Figure 4. Mag overcomes the facilitative effects of PMA on invasion of MDA-MB-231 cells.

(A): MDA-MB-231 cells were preincubated with Mag for 30 min, and then cell suspension containing Mag and PMA (80 nM) was seeded onto the upper chamber wells. After incubation for 24 h at 37°C, the filter was fixed and stained with 0.2% crystal violet powder (15 min). Then randomly chosen fields were photographed (×100). Scale bar = 300 μm. (B): MDA-MB-231 cells were pretreated with the indicated concentration of Mag for 30 min and then stimulated with 80 nM PMA for 24 h.
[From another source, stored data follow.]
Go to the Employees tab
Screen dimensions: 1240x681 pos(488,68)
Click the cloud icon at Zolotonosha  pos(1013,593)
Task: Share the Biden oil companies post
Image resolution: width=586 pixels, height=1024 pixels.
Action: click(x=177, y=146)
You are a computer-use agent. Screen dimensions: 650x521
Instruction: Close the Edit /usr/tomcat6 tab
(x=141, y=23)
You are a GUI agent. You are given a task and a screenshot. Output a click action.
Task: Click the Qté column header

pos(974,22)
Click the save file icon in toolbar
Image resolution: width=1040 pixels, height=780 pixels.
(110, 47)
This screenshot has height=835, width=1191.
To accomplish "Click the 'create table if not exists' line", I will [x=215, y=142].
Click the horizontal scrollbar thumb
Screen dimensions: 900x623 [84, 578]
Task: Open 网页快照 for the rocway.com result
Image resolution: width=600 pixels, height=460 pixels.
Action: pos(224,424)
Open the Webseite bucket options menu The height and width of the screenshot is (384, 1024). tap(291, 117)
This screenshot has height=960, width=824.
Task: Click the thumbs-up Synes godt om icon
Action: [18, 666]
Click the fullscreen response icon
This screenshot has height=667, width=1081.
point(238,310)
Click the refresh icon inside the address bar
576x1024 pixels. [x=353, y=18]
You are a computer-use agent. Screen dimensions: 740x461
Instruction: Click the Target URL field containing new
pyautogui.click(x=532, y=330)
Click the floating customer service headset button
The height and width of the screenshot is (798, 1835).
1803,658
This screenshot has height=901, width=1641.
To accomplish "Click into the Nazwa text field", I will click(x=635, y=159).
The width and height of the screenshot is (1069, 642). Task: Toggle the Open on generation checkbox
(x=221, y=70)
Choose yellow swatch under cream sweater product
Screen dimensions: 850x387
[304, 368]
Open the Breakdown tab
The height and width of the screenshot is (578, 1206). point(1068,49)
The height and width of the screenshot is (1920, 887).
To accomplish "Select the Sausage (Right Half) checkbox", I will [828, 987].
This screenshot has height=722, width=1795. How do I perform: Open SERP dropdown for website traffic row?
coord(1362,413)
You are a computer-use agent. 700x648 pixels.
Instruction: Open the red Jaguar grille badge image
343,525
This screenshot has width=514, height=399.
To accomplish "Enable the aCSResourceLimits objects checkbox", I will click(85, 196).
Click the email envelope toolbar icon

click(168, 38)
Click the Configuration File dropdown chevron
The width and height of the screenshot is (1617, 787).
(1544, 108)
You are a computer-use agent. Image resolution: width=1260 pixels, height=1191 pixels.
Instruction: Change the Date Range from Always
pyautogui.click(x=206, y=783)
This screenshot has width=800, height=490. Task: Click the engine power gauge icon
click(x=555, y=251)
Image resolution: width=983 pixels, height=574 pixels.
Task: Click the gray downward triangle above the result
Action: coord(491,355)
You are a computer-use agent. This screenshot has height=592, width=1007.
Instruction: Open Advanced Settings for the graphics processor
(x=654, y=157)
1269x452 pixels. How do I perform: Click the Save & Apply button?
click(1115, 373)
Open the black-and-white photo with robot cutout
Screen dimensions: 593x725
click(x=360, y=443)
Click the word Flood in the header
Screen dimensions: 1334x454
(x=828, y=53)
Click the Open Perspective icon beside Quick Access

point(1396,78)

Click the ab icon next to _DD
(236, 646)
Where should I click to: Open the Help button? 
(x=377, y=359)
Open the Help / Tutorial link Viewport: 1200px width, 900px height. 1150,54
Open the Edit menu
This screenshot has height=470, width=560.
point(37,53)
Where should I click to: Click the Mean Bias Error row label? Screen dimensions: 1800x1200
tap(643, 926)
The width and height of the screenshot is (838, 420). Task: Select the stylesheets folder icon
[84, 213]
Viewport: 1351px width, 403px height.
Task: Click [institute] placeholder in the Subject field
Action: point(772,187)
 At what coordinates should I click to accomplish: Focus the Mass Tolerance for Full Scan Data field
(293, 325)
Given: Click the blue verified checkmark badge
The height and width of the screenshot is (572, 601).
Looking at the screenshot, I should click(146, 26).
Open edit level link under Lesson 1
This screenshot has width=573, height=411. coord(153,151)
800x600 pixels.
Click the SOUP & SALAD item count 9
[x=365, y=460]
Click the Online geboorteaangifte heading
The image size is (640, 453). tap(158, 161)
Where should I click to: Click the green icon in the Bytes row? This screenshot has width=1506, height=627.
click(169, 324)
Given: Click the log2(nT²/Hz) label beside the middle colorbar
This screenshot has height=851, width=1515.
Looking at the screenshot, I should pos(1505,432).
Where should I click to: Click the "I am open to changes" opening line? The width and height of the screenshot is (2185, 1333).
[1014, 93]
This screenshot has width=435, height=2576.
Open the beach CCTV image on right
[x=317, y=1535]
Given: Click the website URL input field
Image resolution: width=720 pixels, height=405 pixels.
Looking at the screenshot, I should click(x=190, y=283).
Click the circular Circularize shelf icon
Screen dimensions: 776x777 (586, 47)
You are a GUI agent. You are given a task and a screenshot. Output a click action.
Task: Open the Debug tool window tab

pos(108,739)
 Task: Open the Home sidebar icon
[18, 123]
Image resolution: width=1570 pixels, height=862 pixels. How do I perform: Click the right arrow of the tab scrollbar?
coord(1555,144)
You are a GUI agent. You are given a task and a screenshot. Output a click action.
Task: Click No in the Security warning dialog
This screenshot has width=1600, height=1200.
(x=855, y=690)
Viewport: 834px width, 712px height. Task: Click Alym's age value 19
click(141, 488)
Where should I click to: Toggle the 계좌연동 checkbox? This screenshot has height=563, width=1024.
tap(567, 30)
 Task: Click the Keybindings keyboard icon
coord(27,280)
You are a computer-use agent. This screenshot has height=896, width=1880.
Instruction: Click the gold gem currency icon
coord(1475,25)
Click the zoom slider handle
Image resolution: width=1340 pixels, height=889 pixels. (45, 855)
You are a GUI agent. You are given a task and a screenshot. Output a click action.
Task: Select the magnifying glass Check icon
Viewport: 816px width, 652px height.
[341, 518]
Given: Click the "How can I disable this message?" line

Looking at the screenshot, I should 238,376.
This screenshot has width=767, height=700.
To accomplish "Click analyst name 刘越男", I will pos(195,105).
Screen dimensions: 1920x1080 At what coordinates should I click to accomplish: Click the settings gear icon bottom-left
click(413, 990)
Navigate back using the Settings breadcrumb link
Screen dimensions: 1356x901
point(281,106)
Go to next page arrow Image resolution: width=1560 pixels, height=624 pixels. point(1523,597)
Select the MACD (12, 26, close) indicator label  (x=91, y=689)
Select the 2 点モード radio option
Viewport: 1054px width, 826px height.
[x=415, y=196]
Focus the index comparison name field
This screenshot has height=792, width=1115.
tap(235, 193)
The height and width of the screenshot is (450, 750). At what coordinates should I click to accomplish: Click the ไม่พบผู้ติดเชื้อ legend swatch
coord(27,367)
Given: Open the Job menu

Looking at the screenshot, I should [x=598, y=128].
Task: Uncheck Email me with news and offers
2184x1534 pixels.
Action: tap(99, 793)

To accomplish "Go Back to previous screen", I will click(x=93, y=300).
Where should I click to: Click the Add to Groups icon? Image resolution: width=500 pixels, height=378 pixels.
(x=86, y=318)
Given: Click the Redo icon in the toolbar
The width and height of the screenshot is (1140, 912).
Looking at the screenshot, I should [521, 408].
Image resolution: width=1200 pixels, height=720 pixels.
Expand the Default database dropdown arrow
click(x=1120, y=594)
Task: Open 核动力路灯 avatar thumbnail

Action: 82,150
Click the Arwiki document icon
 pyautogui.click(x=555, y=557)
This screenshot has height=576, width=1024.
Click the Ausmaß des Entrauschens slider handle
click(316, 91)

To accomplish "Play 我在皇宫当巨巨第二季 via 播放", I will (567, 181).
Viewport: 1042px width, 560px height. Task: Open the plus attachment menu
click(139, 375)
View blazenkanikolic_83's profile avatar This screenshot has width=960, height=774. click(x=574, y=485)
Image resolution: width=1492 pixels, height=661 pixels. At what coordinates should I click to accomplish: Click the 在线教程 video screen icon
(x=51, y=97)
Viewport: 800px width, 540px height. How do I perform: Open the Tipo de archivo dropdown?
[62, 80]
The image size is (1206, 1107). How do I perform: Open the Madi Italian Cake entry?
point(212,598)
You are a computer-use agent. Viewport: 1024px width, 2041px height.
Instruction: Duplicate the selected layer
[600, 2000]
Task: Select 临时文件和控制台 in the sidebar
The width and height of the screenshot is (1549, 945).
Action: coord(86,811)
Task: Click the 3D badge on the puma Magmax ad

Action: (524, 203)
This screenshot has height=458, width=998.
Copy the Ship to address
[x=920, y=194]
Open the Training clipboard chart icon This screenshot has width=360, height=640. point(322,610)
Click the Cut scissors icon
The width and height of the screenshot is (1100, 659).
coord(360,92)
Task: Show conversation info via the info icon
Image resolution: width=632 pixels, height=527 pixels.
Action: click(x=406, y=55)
The activity of MMP-9 was assessed using the concentrated CM by gelatin zymography. The concentration of CM protein was measured by Bradford assay. (C): MDA-MB-231 cells were pretreated with the indicated concentration of Mag for 30 min and then stimulated with 80 nM PMA for 24 h. MMP-9 gene expression was detected by Real-time PCR analysis. GAPDH was used here as a housekeeping gene. (D): The protein expression of MMP-9 was assessed using the concentrated CM by Westen blot. The concentration of CM protein was measured by Bradford assay. (E): Western blot was performed using antibodies indicated. (F): MDA-MB-231cells transfected with pNF-κB-luc reporter plasmid for 24 h were pretreated with Mag for 30 min and then exposed to PMA for another 20 h. NF-κB firefly luciferase activity was measured using the Luciferase assay system. § P < 0.05 vs control (without PMA treatment); *P < 0.05, **P < 0.01 vs PMA-only group. (G): Western blot was performed using antibodies indicated. (H): MDA-MB-231cells transfected with pAP-1-luc reporter plasmid for 24 h were pretreated with Mag for 30 min and then exposed to PMA for another 20 h. AP-1 firefly luciferase activity was measured using the Luciferase assay system. § P < 0.05 vs control (without PMA treatment). Full-length blots/gels are presented in Supplementary Figure 3.